DI Ray is a British police procedural television series created and written by Maya Sondhi and produced by Jed Mercurio. The first of its four episodes aired on ITV on 2 May 2022.

DI Ray stars Parminder Nagra in the title role as a Detective Inspector in a fictitious Birmingham-based police force. The cast also includes Gemma Whelan and Jamie Bamber.

The series was filmed during October and November 2021 in locations including Birmingham's Jewellery Quarter and outside  Lloyd House police station.

In November 2022, it was announced that the series was renewed for a six-episode second series, which will begin filming in 2023.

Cast
 Parminder Nagra as DI Rachita Ray
 Gemma Whelan as DCI Kerry Henderson
 Jamie Bamber as DCI Martyn Hunter
 Sam Baker-Jones as DC Liam Payne
 Maanuv Thiara as PS Tony Khatri
 Jessica Temple as DC Carly Lake

Critical response
Lucy Mangan, writing for The Guardian, gave the series three out of a possible five stars.
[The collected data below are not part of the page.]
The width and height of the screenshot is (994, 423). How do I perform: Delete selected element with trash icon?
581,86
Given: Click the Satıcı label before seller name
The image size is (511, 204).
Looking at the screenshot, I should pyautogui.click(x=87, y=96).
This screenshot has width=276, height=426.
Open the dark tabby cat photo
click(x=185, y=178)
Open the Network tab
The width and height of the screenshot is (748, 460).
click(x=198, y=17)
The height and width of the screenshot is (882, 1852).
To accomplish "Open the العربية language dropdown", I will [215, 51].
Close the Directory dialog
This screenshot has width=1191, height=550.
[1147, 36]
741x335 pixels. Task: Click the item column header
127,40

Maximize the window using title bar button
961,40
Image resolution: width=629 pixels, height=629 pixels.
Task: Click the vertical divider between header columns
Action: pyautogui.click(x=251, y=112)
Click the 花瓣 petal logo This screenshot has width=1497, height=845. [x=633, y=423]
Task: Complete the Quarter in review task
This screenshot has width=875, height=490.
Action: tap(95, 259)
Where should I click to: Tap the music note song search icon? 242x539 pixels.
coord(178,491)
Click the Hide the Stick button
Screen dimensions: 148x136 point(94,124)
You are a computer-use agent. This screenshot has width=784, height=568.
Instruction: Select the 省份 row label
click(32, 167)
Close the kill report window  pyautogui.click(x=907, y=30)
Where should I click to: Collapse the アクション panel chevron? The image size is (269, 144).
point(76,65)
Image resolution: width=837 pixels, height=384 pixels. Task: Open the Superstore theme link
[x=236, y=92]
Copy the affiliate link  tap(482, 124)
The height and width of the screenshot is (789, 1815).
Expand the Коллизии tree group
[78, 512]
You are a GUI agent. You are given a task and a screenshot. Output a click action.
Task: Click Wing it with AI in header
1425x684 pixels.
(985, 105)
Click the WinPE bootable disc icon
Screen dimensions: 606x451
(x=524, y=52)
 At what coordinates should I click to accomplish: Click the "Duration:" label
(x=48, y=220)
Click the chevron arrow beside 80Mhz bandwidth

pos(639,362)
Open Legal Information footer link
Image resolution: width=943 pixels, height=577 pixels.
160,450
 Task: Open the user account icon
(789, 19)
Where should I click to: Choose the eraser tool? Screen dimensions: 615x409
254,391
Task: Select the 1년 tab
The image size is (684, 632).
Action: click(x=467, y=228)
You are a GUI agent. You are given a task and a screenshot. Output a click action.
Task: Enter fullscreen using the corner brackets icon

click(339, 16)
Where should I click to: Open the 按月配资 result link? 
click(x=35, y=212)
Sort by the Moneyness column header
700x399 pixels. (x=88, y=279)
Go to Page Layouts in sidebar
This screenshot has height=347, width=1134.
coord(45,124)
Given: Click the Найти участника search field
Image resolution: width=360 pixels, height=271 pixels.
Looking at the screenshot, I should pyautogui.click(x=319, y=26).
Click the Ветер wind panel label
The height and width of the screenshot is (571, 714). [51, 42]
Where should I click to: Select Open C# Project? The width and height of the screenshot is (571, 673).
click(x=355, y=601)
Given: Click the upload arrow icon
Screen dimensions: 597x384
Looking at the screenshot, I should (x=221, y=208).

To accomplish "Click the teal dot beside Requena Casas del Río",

She praised Sondhi's use of "tangled motivations that hold the viewers' interest" to create a "police procedural with a fresh perspective" but felt that the story "at times moves a bit too slowly" and "feels a bit too by-numbers". Sean O'Grady for The Independent gave the series four stars out of five, describing the lead character as "a smart, sassy, tough telly detective" and summarising "low key in tone and atmosphere, DI Ray, cop and show, that is, deserves to be a success. Mercurio ticks another box."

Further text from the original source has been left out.